From Stanford to Jaipur

A team from Stanford University is trying to revolutionize prostheses by making highend artificial limbs available at low cost. Cheaper prosthetics usually hinge like a door, making the joints uncomfortable and unstable under pressure. The students researched both the inputs used in cheap prosthetics in developing countries and the function of expensive titanium knee joints, with price tags up to USD 100,000. Their final product, with a more flexible joint, sells for just USD 20. The team piloted nearly 50 new limbs in Jaipur, India in 2009 and plans to mass produce 100,000 even more affordably within the next three years.

Artificial limbs for animals

The Thailand-Myanmar border is littered with land mines that pose a risk to people and wildlife alike. Injured elephants have long been patients at the local Friends of the Asian Elephant hospital. With help from the Prostheses Foundation, founded by the Thai royal family, the hospital outfitted its first grown elephant with a prosthetic limb last fall.

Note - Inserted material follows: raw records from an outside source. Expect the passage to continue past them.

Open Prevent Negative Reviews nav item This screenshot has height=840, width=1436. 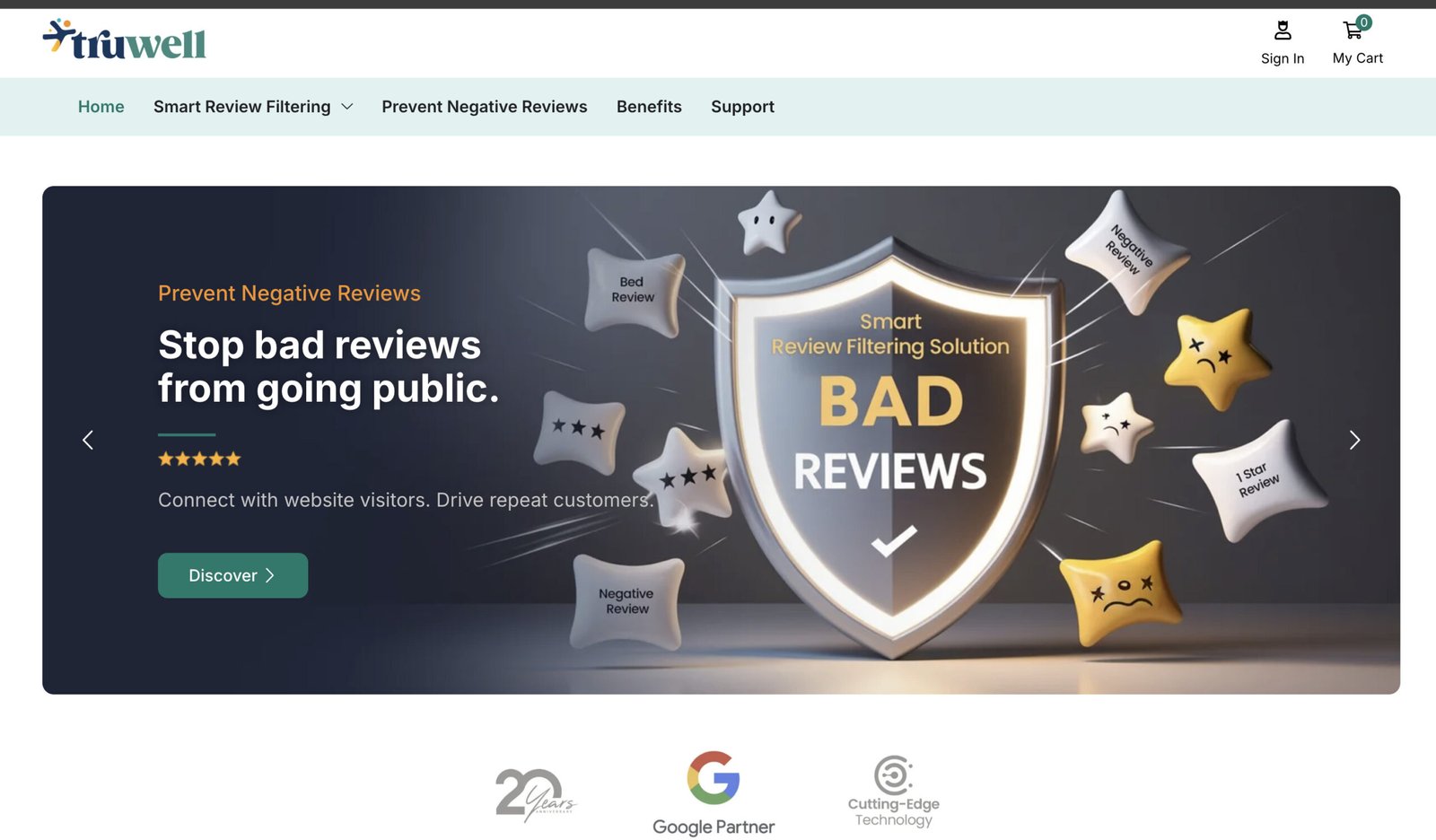[484, 107]
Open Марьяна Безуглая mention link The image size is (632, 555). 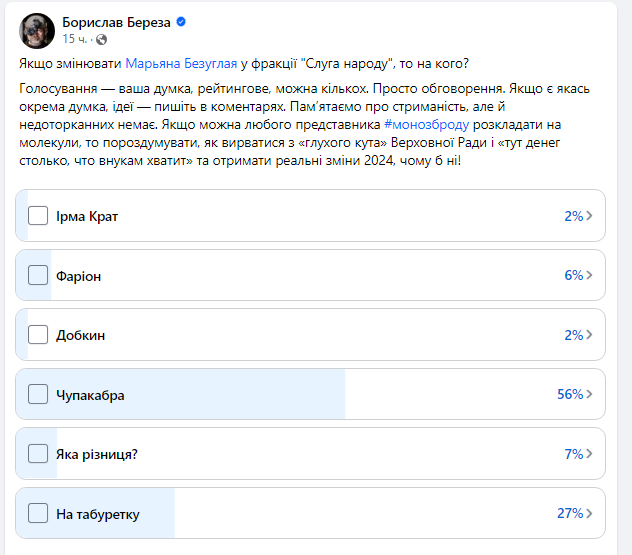tap(182, 63)
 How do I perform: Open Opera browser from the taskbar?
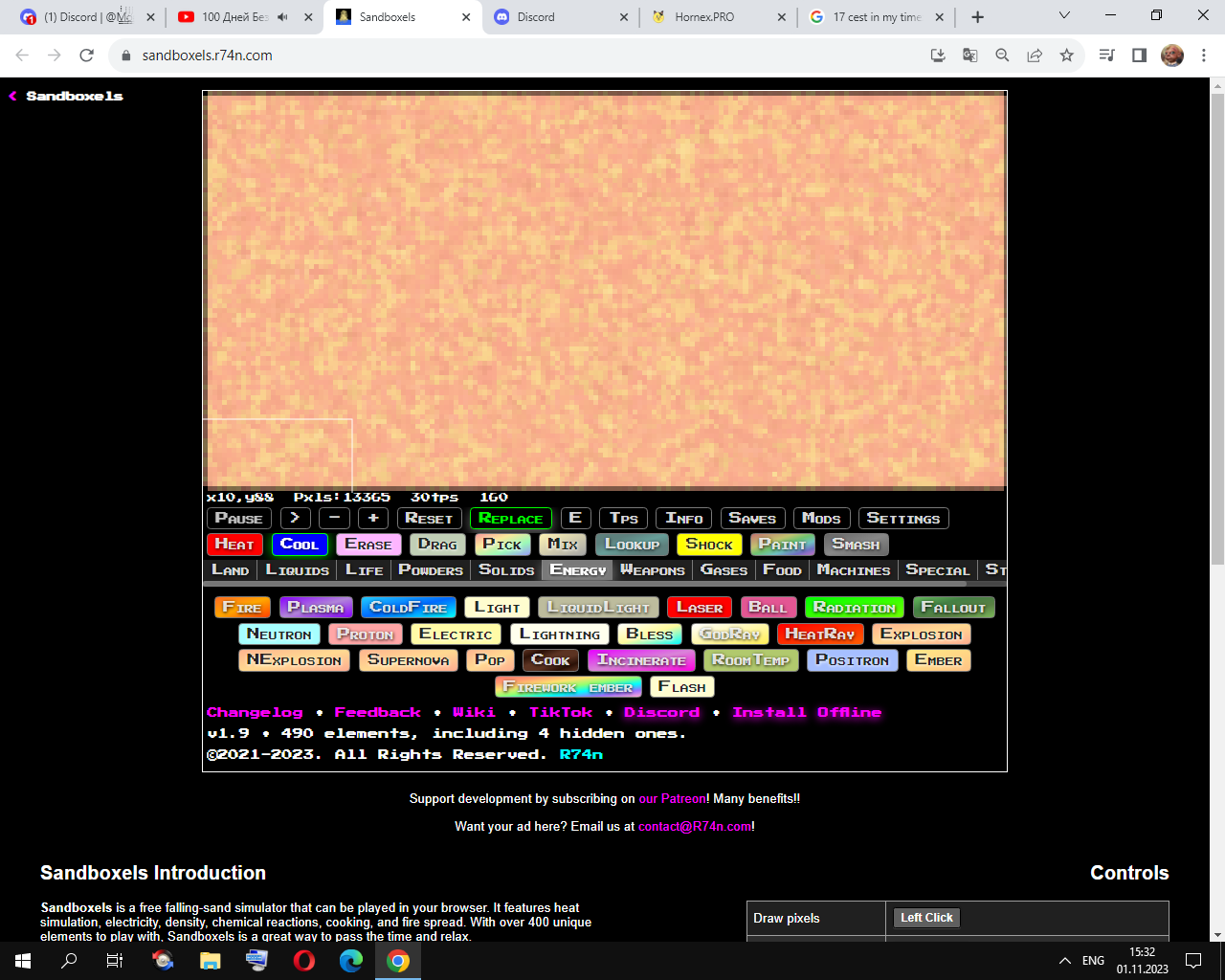[304, 961]
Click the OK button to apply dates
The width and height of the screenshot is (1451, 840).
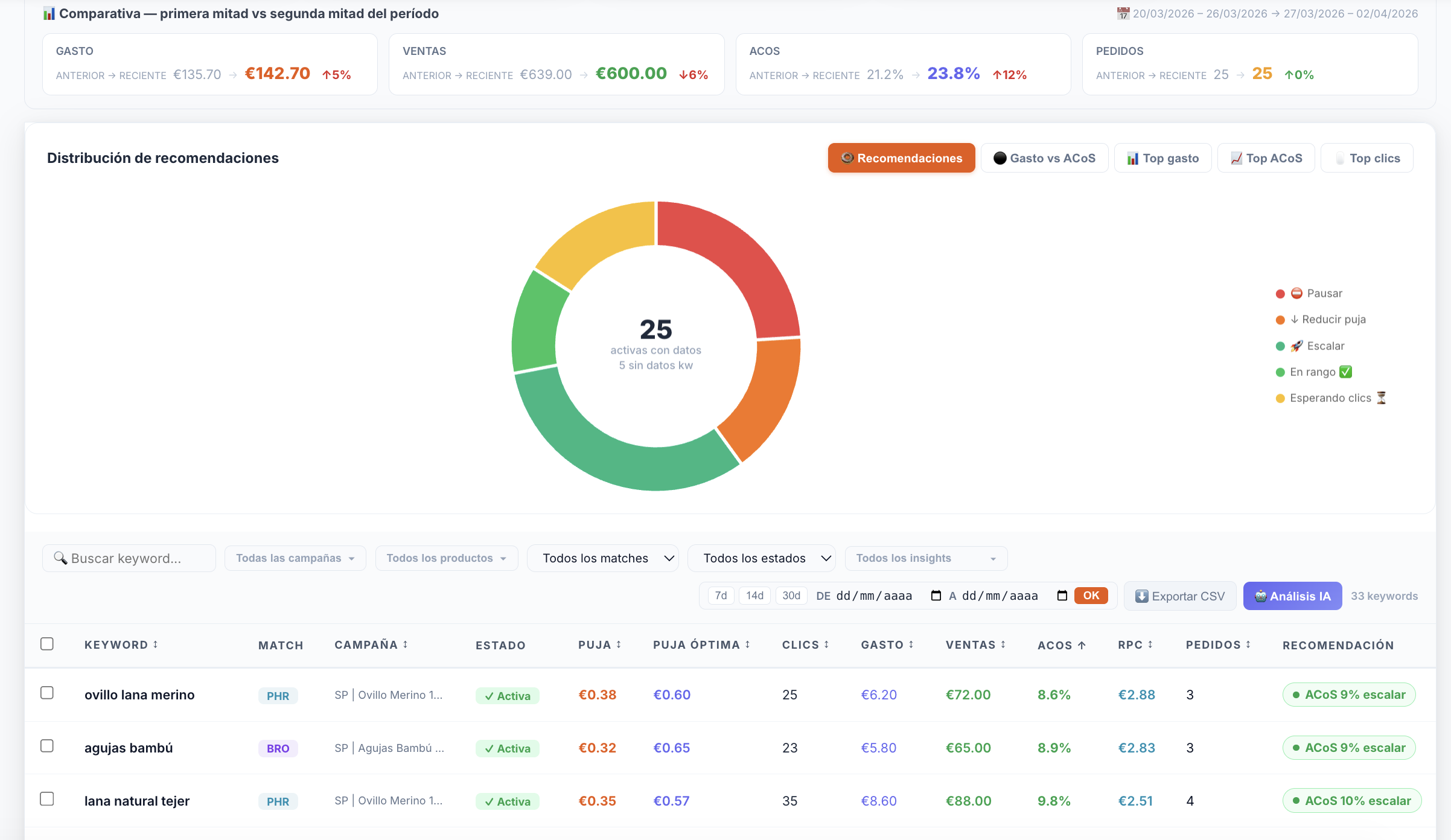1090,595
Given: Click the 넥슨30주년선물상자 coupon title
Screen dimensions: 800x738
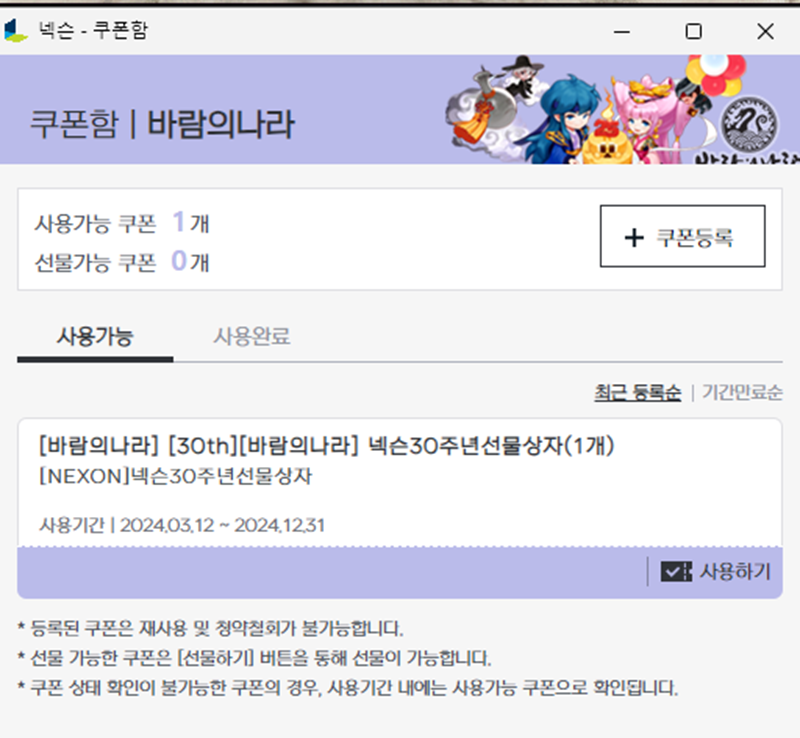Looking at the screenshot, I should click(x=327, y=446).
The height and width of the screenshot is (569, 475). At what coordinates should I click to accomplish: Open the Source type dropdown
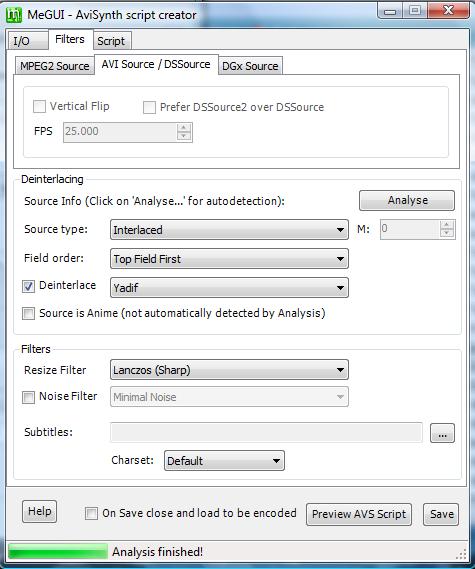click(x=229, y=230)
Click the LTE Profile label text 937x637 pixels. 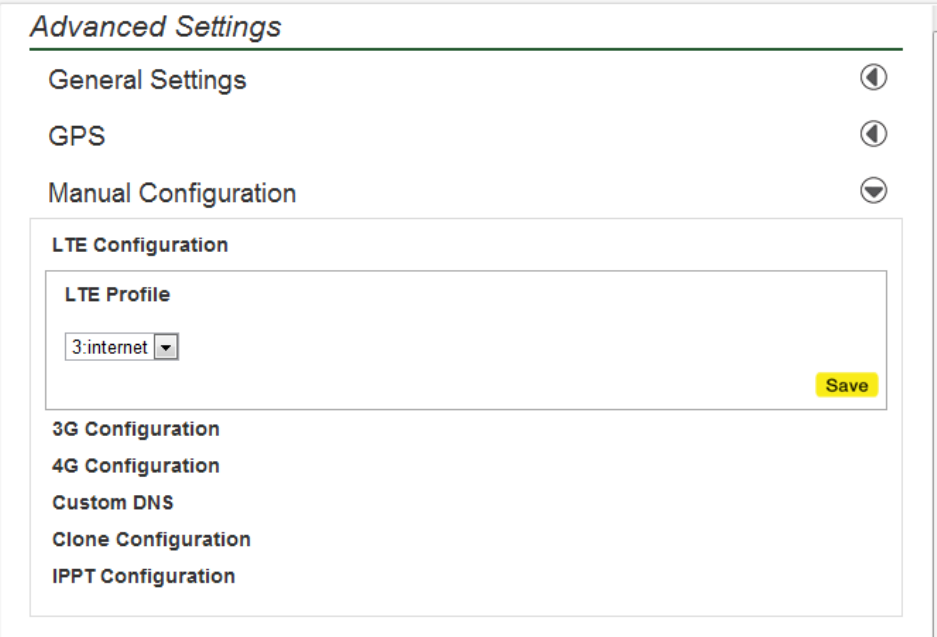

Even with the cost of the state-of-the-art device covered, outfitting the three-ton mammal was no small matter. The hospital gave the elephant several pre-prostheses to help her adjust to the feeling and balance of a returned fourth limb and minimize the chance of rejection. Reportedly, she’s taken to it.

Global problem, local innovation

Outfitting those in need with prosthetics means contending with a basic resource problem: how to keep raw materials flowing, especially if donor interest wanes. In its work in Angola, Handicap International experimented with making limbs out of locally available materials. It teamed up with local prosthetics makers, many of whom it had trained, to innovate with what’s around. They have devised artificial feet out of vulcanized rubber—a mixture of rubber from worn tires and sulfur that becomes both flexible and durable under heat—and used woven cushions to protect amputees’ own limbs from the sharp angles of new prosthetics.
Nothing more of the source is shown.